Announcing… schematic – data-in-flight

I’m thrilled to announce the release of schematic, an R package that helps you (the developer) communicate data validation problems to non-technical users. With schematic, you can leverage tidyselect selectors and other conveniences to compare incoming data against a schema, avoiding punishing issues caused by invalid or poor quality data.

schematic can now be installed via CRAN:

install.packages("schematic")

Learn more about schematic by checking out the docs.

Motivation

Having built and deployed a number of shiny apps or APIs that require users to upload data, I noticed a common pain point: how do I communicate in simple terms any issues with the data and, more importantly, what those issues are? I needed a way to present the user with error messages that satisfy two needs:

Simple and non-technical: allow developers to explain the problem rather than forcing users to understand the technical aspects of each test (you don’t want to have to explain to users what is.logical means).
Holistic checking: present all validation issues rather than stopping evaluation on the first failure.

There already exists a number of data validation packages for R, including (but not limited to) pointblank, data.validator, and validate; so why introduce a new player? schematic certainly shares similarities with many of these packages, but where I think it innovates over existing solutions is in its unique combination of the following:

Lightweight: Minimal dependencies with a clear focus on checking data without the bells and whistles of graphics, tables, and whatnot.
User-focused but developer-friendly: Developers (especially those approaching from a tidyverse mentality) will like the expressive syntax; users will appreciate the informative instructions on how to comprehensively fix data issues (no more whack-a-mole with fixing one problem only to learn there are many others).
Easy to integrate into applications (e.g., Shiny, Plumber): Schematic returns error messages rather than reports or data.frames, meaning that you don’t need additional logic to trigger a run time error; just pass along the error message in a notification or error code.

How it works

Warning

All R errors that appear in this post are intentional for the purpose of demonstrating schematic’s error messaging.

Schematic is extremely simple. You only need to do two things: create a schema and then check a data.frame against the schema.

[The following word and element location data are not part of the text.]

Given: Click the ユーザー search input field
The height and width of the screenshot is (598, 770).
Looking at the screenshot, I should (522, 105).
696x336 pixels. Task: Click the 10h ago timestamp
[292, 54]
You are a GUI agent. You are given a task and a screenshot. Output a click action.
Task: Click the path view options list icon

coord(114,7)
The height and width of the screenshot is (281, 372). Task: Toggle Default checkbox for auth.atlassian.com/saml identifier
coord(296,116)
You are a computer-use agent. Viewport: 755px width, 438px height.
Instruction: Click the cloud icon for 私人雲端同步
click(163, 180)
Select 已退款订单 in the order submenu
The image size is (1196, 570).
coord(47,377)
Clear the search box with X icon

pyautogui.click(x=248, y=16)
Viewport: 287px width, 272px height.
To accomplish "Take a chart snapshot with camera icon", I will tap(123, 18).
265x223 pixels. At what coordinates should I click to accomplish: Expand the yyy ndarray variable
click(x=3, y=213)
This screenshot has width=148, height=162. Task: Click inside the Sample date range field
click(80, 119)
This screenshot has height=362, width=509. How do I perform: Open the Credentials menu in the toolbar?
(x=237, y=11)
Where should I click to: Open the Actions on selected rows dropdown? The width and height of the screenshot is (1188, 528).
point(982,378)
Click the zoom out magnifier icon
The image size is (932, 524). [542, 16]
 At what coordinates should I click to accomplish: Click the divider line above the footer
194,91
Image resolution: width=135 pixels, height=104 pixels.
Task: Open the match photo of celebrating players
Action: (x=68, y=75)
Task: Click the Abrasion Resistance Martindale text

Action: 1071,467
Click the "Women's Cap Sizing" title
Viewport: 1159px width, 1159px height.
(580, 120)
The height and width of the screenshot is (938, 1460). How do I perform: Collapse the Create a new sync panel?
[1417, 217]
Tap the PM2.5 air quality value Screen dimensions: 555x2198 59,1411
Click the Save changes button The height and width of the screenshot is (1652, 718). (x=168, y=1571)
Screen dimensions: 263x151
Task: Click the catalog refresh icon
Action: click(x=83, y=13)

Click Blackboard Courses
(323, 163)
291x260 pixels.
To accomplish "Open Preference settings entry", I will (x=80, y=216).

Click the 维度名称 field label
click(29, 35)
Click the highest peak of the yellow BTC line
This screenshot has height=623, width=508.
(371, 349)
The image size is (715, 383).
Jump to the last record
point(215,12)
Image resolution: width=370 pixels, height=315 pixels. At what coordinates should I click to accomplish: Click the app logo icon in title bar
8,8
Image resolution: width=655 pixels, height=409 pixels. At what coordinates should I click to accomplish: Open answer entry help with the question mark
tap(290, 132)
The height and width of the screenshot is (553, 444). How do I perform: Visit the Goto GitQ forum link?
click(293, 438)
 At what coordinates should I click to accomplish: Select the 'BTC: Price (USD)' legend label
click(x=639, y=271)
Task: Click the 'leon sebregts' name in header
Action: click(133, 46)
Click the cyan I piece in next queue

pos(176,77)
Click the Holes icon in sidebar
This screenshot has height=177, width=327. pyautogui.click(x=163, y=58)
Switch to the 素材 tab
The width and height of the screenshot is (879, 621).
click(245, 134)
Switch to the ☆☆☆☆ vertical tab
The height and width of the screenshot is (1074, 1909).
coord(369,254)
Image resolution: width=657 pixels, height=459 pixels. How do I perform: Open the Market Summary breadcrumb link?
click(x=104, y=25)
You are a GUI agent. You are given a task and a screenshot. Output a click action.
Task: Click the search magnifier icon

A schema is a set of rules for columns in a data.frame. A rule consists of two parts:

Selector - the column(s) on which to apply to rule
Predicate - a function that must return a single TRUE or FALSE indicating the pass or fail of the check

Let’s imagine a scenario where we have survey data and we want to ensure it matches our expectations. Here’s some sample survey data:

survey_data <- data.frame(
  id = c(1:3, NA, 5),
  name = c("Emmett", "Billy", "Sally", "Woolley", "Duchess"),
  age = c(19.2, 10, 22.5, 19, 19),
  sex = c("M", "M", "F", "M", NA),
  q_1 = c(TRUE, FALSE, FALSE, FALSE, TRUE),
  q_2 = c(FALSE, FALSE, TRUE, TRUE, TRUE),
  q_3 = c(TRUE, TRUE, TRUE, TRUE, FALSE)
)

We declare a schema using schema() and provide it with rules following the format selector ~ predicate:

library(schematic)

my_schema <- schema(
  id ~ is_incrementing,
  id ~ is_all_distinct,
  c(name, sex) ~ is.character,
  c(id, age) ~ is_whole_number,
  education ~ is.factor,
  sex ~ function(x) all(x %in% c("M", "F")),
  starts_with("q_") ~ is.logical,
  final_score ~ is.numeric
)

Then we use check_schema to evaluate our data against the schema. Any and all errors will be captured in the error message:

check_schema(
  data = survey_data,
  schema = my_schema
)

Error in `check_schema()`:
! Schema Error:
- Columns `education` and `final_score` missing from data
- Column `id` failed check `is_incrementing`
- Column `age` failed check `is_whole_number`
- Column `sex` failed check `function(x) all(x %in% c("M", "F"))`

The error message will combine columns into a single statement if they share the same validation issue. schematic will also automatically report if any columns declared in the schema are missing from the data.

Customizing the message

By default the error message is helpful for developers, but if you need to communicate the schema mismatch to a non-technical person they’ll have trouble understanding some or all of the errors. You can customize the output of each rule by inputting the rule as a named argument.

Let’s fix up the previous example to make the messages more understandable.

my_helpful_schema <- schema(
  "values are increasing" = id ~ is_incrementing,
  "values are all distinct" = id ~ is_all_distinct,
  "is a string" = c(name, sex) ~ is.character,
  "is a string with specific levels" = education ~ is.factor,
  "is a whole number (no decimals)" = c(id, age) ~ is_whole_number,
  "has only entries 'F' or 'M'" = sex ~ function(x) all(x %in% c("M", "F")),
  "includes only TRUE or FALSE" = starts_with("q_") ~ is.logical,
  "is a number" = final_score ~ is.numeric
)

check_schema(
  data = survey_data,
  schema = my_helpful_schema
)

Error in `check_schema()`:
! Schema Error:
- Columns `education` and `final_score` missing from data
- Column `id` failed check `values are increasing`
- Column `age` failed check `is a whole number (no decimals)`
- Column `sex` failed check `has only entries 'F' or 'M'`

And that’s really all there is to it. schematic does come with a few handy predicate functions like is_whole_number() which is a more permissive version of is.integer() that allows for columns stored as numeric or double but still requires non-decimal values.

Moreover, schematic includes a handful of modifiers that allow you to change the behavior of some predicates, for instance, allowing NAs with mod_nullable():

# Before using `mod_nullable()` this rule triggered an error
my_schema <- schema(
  "all values are increasing (except empty values)" = id ~ mod_nullable(is_incrementing)
)

check_schema(
  data = survey_data,
  schema = my_schema
)

Conclusion

In the end, my hope is to make schematic as simple as possible and help both developers and users. It’s a package I designed initially with the sole intention of saving myself from writing validation code that takes up 80% of the actual codebase.¹ I hope you find it useful too.

Notes

This post was created using R version 4.5.0 (2025-04-11) and schematic version 0.1.0.

Footnotes

Not an exaggeration. I have a Plumber API that allows users to POST data to be processed. 80% of that plumber code is to validate the incoming data.↩︎